» Raw records:
[START]
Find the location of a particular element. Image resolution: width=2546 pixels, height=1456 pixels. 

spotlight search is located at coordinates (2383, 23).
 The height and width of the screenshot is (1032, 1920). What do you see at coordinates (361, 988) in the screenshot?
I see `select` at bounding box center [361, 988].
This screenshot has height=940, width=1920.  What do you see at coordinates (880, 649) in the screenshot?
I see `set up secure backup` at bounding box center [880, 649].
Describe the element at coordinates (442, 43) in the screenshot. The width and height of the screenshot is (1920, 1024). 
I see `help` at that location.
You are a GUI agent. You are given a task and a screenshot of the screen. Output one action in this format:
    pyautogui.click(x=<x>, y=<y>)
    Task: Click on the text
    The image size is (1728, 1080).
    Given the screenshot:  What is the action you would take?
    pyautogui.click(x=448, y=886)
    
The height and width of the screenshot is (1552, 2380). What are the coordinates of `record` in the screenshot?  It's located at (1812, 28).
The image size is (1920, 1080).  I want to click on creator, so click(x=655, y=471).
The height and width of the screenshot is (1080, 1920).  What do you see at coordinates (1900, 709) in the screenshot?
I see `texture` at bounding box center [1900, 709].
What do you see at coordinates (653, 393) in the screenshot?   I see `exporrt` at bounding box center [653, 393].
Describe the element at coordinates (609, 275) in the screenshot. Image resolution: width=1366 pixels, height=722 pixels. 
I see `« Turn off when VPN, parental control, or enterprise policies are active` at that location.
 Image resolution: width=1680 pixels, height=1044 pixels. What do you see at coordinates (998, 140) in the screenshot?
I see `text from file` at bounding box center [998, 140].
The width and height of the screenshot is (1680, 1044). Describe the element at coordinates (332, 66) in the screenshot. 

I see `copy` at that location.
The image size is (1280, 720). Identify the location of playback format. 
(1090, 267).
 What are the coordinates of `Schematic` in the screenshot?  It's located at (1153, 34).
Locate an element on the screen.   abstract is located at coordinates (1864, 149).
[END]
Transcribe the listing above verbatim, starting at the line with "The height and width of the screenshot is (1552, 2380)." and ending at the line with "What do you see at coordinates (653, 393)".

» Completed exercise:
The height and width of the screenshot is (1552, 2380). What are the coordinates of `record` in the screenshot?  It's located at (1812, 28).
The image size is (1920, 1080).  I want to click on creator, so click(x=655, y=471).
The height and width of the screenshot is (1080, 1920).  What do you see at coordinates (1900, 709) in the screenshot?
I see `texture` at bounding box center [1900, 709].
What do you see at coordinates (653, 393) in the screenshot?   I see `exporrt` at bounding box center [653, 393].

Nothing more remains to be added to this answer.